- **RECORDS PROVIDED**
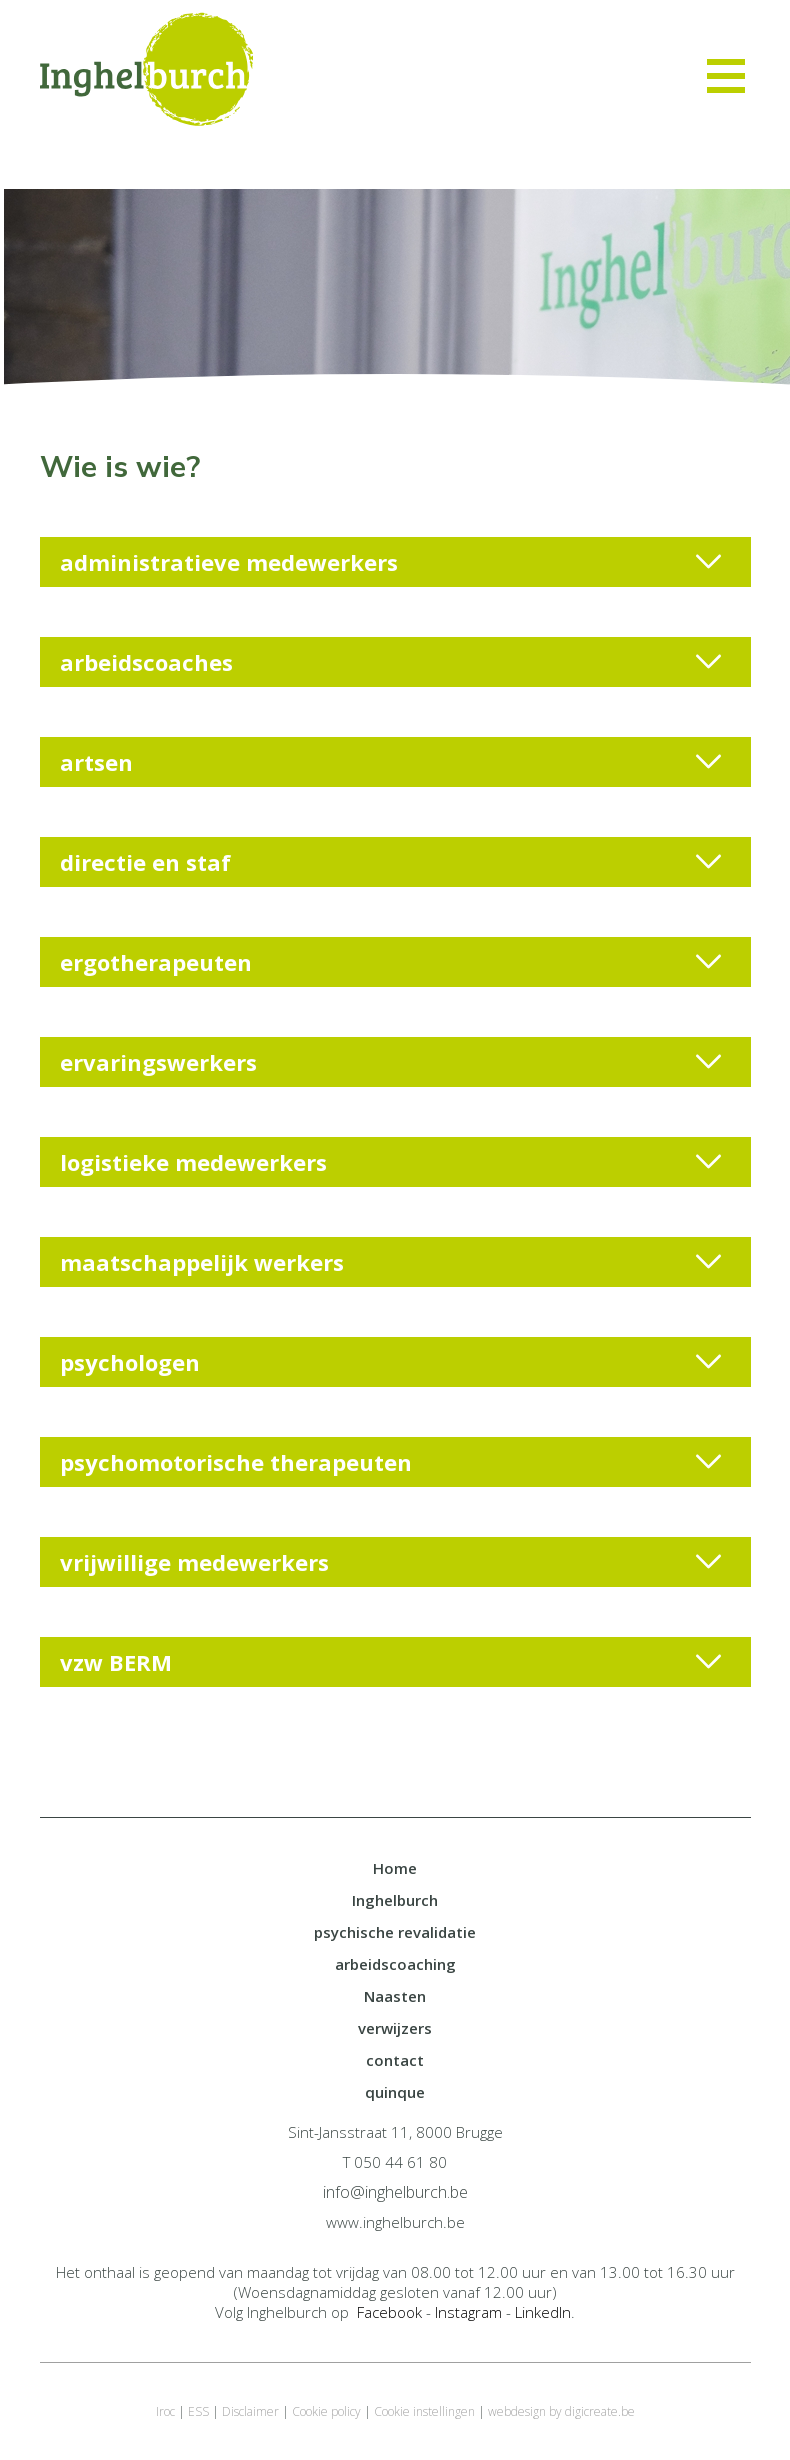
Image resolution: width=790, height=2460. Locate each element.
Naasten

* * *

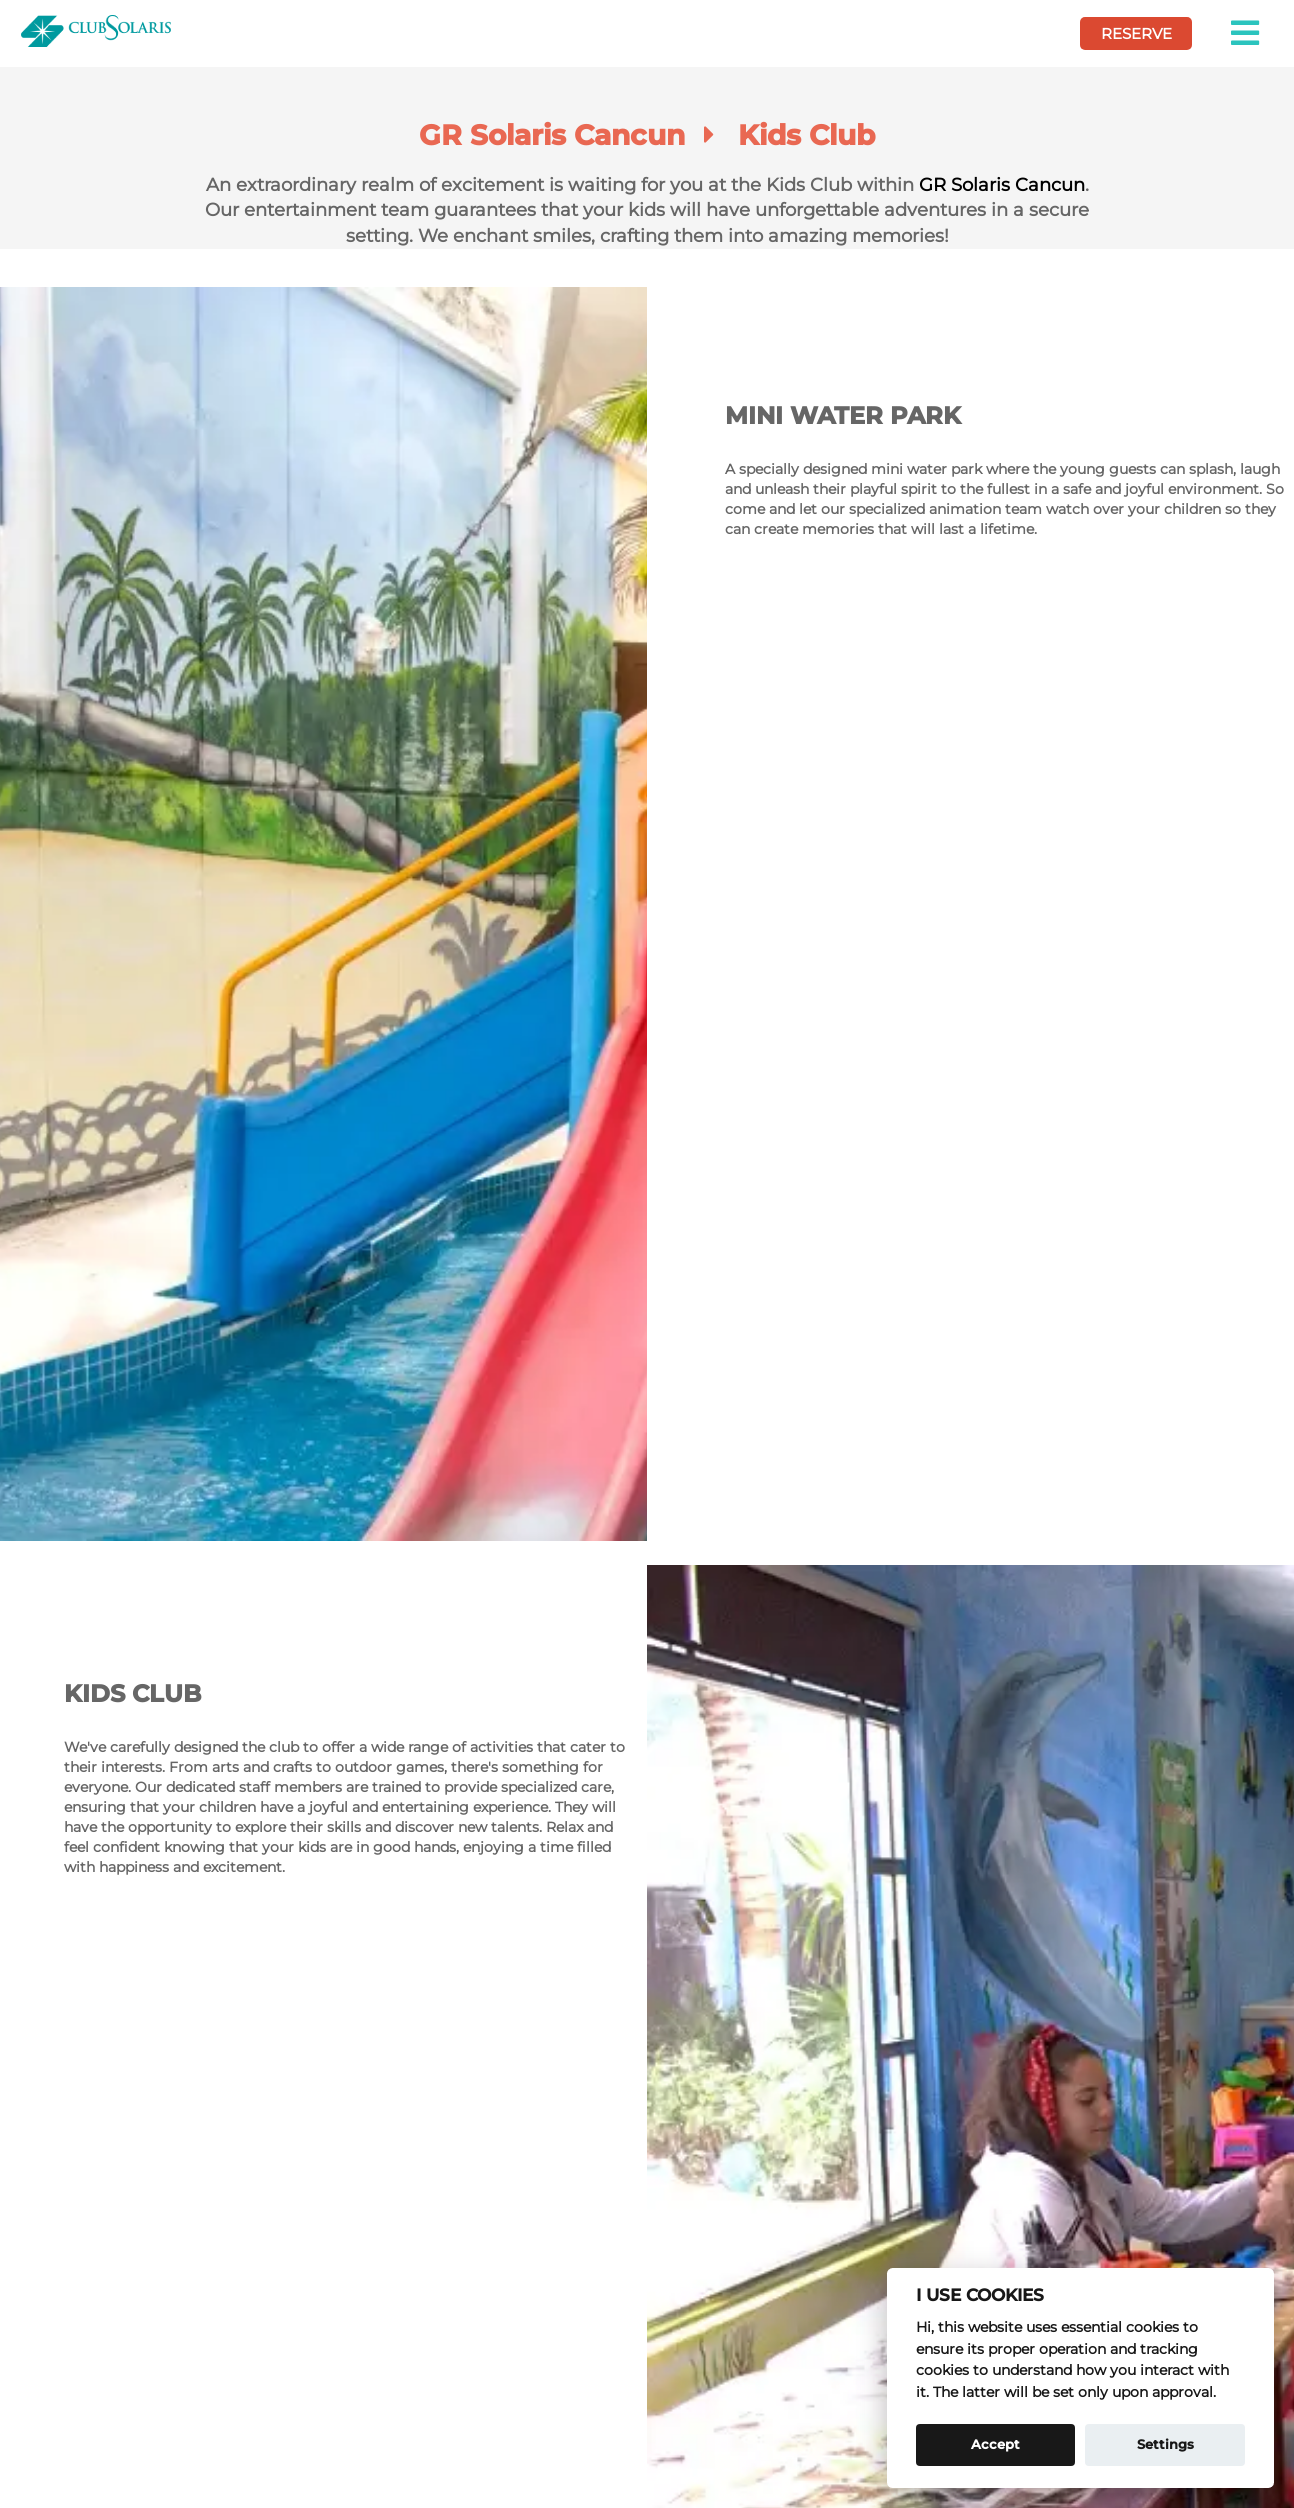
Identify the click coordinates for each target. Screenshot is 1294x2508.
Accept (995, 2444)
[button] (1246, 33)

* * *

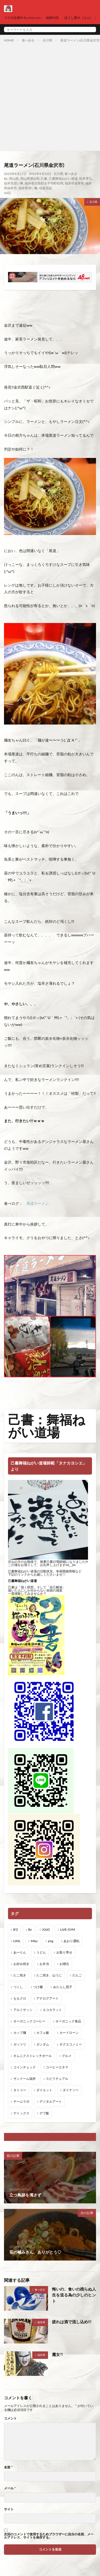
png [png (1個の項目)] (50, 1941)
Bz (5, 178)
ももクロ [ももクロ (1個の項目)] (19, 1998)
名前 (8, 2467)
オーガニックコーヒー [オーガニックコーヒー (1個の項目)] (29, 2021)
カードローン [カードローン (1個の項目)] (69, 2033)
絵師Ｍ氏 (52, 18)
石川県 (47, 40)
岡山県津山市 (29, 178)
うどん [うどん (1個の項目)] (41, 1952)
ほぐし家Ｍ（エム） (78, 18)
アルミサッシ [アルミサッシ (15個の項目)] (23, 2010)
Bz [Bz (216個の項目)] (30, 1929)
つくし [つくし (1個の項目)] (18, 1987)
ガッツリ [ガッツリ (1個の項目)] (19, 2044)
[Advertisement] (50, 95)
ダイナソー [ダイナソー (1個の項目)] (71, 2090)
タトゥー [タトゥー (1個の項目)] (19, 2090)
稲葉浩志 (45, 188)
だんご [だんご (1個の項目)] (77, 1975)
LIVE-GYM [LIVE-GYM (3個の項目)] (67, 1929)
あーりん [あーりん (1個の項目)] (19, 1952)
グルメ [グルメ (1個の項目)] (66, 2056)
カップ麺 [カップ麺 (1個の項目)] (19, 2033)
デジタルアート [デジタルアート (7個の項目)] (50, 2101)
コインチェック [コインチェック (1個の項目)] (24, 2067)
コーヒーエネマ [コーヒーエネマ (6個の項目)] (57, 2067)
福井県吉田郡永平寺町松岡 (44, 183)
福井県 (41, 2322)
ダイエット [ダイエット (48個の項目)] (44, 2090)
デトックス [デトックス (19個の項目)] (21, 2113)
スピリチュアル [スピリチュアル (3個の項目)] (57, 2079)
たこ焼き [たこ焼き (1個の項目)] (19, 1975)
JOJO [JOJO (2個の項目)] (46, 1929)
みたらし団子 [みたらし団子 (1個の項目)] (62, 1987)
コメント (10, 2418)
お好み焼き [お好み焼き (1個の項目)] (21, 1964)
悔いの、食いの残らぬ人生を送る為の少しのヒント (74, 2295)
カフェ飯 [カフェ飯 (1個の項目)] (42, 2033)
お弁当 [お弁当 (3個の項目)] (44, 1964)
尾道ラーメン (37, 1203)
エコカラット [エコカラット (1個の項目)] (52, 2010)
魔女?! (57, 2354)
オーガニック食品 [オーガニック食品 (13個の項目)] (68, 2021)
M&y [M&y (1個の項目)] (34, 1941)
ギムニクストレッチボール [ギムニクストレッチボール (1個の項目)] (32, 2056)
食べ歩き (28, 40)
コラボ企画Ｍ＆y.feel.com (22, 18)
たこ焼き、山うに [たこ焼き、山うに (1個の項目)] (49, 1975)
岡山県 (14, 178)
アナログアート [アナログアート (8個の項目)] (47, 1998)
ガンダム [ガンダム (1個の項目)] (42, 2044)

- **DIRECTIVE**
Put the lines of the data above, starting at the line that contains "デトックス [デトックス (19個の項目)] (21, 2113)" and ending at the line that contains "オーガニック食品 [オーガニック食品 (13個の項目)] (68, 2021)", into a JSON list of strings, one string per line, leaving out any blank lines.

- **PROBLEM SOLUTION**
[
  "デトックス [デトックス (19個の項目)] (21, 2113)",
  "スピリチュアル [スピリチュアル (3個の項目)] (57, 2079)",
  "たこ焼き [たこ焼き (1個の項目)] (19, 1975)",
  "JOJO [JOJO (2個の項目)] (46, 1929)",
  "みたらし団子 [みたらし団子 (1個の項目)] (62, 1987)",
  "コメント (10, 2418)",
  "お好み焼き [お好み焼き (1個の項目)] (21, 1964)",
  "悔いの、食いの残らぬ人生を送る為の少しのヒント (74, 2295)",
  "カフェ飯 [カフェ飯 (1個の項目)] (42, 2033)",
  "お弁当 [お弁当 (3個の項目)] (44, 1964)",
  "尾道ラーメン (37, 1203)",
  "エコカラット [エコカラット (1個の項目)] (52, 2010)",
  "魔女?! (57, 2354)",
  "オーガニック食品 [オーガニック食品 (13個の項目)] (68, 2021)"
]